[Material provided Boundary: Start]
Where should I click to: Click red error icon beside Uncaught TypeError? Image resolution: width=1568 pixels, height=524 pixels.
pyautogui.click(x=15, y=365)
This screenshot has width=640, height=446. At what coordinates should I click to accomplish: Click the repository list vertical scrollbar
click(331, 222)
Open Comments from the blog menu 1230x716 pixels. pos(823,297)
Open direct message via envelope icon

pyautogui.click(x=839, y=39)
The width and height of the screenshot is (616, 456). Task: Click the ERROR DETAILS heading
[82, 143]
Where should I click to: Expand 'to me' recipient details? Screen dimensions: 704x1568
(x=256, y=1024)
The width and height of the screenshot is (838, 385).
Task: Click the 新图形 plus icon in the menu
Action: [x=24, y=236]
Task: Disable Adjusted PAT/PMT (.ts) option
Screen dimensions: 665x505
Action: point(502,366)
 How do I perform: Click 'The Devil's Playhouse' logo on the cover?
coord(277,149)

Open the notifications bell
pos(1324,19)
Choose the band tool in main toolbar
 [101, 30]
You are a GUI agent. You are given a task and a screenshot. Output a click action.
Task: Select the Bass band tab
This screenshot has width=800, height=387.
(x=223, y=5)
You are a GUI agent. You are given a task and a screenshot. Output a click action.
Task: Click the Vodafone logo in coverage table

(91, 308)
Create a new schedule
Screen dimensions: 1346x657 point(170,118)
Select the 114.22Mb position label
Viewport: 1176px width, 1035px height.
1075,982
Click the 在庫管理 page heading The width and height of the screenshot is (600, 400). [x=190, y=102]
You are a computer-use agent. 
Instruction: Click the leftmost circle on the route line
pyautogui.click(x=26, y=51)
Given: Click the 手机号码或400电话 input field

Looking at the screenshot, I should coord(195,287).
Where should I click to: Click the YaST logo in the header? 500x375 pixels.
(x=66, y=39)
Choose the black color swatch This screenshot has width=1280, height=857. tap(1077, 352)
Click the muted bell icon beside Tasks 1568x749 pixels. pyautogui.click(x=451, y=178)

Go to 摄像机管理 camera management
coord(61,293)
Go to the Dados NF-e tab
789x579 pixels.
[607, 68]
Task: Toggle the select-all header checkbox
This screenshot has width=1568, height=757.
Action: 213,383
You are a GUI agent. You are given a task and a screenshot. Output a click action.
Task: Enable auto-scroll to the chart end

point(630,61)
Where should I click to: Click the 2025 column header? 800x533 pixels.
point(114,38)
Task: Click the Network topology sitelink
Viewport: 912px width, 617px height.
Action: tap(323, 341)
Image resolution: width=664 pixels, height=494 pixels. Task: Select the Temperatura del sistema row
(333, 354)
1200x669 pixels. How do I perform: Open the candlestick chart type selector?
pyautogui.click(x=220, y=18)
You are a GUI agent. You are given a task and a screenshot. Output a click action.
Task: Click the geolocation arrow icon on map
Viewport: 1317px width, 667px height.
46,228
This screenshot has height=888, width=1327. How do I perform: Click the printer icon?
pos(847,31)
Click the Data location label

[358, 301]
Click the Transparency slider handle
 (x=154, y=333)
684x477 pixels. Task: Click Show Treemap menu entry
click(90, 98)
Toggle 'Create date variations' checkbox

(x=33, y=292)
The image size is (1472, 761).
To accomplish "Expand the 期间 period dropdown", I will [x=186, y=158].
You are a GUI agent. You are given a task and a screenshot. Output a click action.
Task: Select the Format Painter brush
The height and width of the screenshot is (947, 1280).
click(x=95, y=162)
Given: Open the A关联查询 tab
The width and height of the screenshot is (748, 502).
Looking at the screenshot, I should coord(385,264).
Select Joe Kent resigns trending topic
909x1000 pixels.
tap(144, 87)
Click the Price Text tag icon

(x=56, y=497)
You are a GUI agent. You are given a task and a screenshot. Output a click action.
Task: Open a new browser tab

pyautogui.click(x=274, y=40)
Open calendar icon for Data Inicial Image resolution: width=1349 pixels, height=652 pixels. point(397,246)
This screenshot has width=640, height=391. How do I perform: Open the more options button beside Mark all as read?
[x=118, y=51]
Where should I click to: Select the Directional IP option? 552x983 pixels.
[Material provided Boundary: End]
▶ Directions for this task
Each line of the records should be transcribed without change.

▶ Task result
Where should I click to: Click red error icon beside Uncaught TypeError? Image resolution: width=1568 pixels, height=524 pixels.
pyautogui.click(x=15, y=365)
This screenshot has width=640, height=446. At what coordinates should I click to accomplish: Click the repository list vertical scrollbar
click(331, 222)
Open Comments from the blog menu 1230x716 pixels. pos(823,297)
Open direct message via envelope icon

pyautogui.click(x=839, y=39)
The width and height of the screenshot is (616, 456). Task: Click the ERROR DETAILS heading
[82, 143]
Where should I click to: Expand 'to me' recipient details? Screen dimensions: 704x1568
(x=256, y=1024)
The width and height of the screenshot is (838, 385).
Task: Click the 新图形 plus icon in the menu
Action: [x=24, y=236]
Task: Disable Adjusted PAT/PMT (.ts) option
Screen dimensions: 665x505
Action: point(502,366)
 How do I perform: Click 'The Devil's Playhouse' logo on the cover?
coord(277,149)

Open the notifications bell
pos(1324,19)
Choose the band tool in main toolbar
 [101, 30]
You are a GUI agent. You are given a task and a screenshot. Output a click action.
Task: Select the Bass band tab
This screenshot has width=800, height=387.
(x=223, y=5)
You are a GUI agent. You are given a task and a screenshot. Output a click action.
Task: Click the Vodafone logo in coverage table

(91, 308)
Create a new schedule
Screen dimensions: 1346x657 point(170,118)
Select the 114.22Mb position label
Viewport: 1176px width, 1035px height.
1075,982
Click the 在庫管理 page heading The width and height of the screenshot is (600, 400). [x=190, y=102]
You are a computer-use agent. 
Instruction: Click the leftmost circle on the route line
pyautogui.click(x=26, y=51)
Given: Click the 手机号码或400电话 input field

Looking at the screenshot, I should coord(195,287).
Where should I click to: Click the YaST logo in the header? 500x375 pixels.
(x=66, y=39)
Choose the black color swatch This screenshot has width=1280, height=857. tap(1077, 352)
Click the muted bell icon beside Tasks 1568x749 pixels. pyautogui.click(x=451, y=178)

Go to 摄像机管理 camera management
coord(61,293)
Go to the Dados NF-e tab
789x579 pixels.
[607, 68]
Task: Toggle the select-all header checkbox
This screenshot has width=1568, height=757.
Action: 213,383
You are a GUI agent. You are given a task and a screenshot. Output a click action.
Task: Enable auto-scroll to the chart end

point(630,61)
Where should I click to: Click the 2025 column header? 800x533 pixels.
point(114,38)
Task: Click the Network topology sitelink
Viewport: 912px width, 617px height.
Action: tap(323, 341)
Image resolution: width=664 pixels, height=494 pixels. Task: Select the Temperatura del sistema row
(333, 354)
1200x669 pixels. How do I perform: Open the candlestick chart type selector?
pyautogui.click(x=220, y=18)
You are a GUI agent. You are given a task and a screenshot. Output a click action.
Task: Click the geolocation arrow icon on map
Viewport: 1317px width, 667px height.
46,228
This screenshot has height=888, width=1327. How do I perform: Click the printer icon?
pos(847,31)
Click the Data location label

[358, 301]
Click the Transparency slider handle
 (x=154, y=333)
684x477 pixels. Task: Click Show Treemap menu entry
click(90, 98)
Toggle 'Create date variations' checkbox

(x=33, y=292)
The image size is (1472, 761).
To accomplish "Expand the 期间 period dropdown", I will [x=186, y=158].
You are a GUI agent. You are given a task and a screenshot. Output a click action.
Task: Select the Format Painter brush
The height and width of the screenshot is (947, 1280).
click(x=95, y=162)
Given: Open the A关联查询 tab
The width and height of the screenshot is (748, 502).
Looking at the screenshot, I should coord(385,264).
Select Joe Kent resigns trending topic
909x1000 pixels.
tap(144, 87)
Click the Price Text tag icon

(x=56, y=497)
You are a GUI agent. You are given a task and a screenshot. Output a click action.
Task: Open a new browser tab

pyautogui.click(x=274, y=40)
Open calendar icon for Data Inicial Image resolution: width=1349 pixels, height=652 pixels. point(397,246)
This screenshot has width=640, height=391. How do I perform: Open the more options button beside Mark all as read?
[x=118, y=51]
Where should I click to: Select the Directional IP option? 552x983 pixels.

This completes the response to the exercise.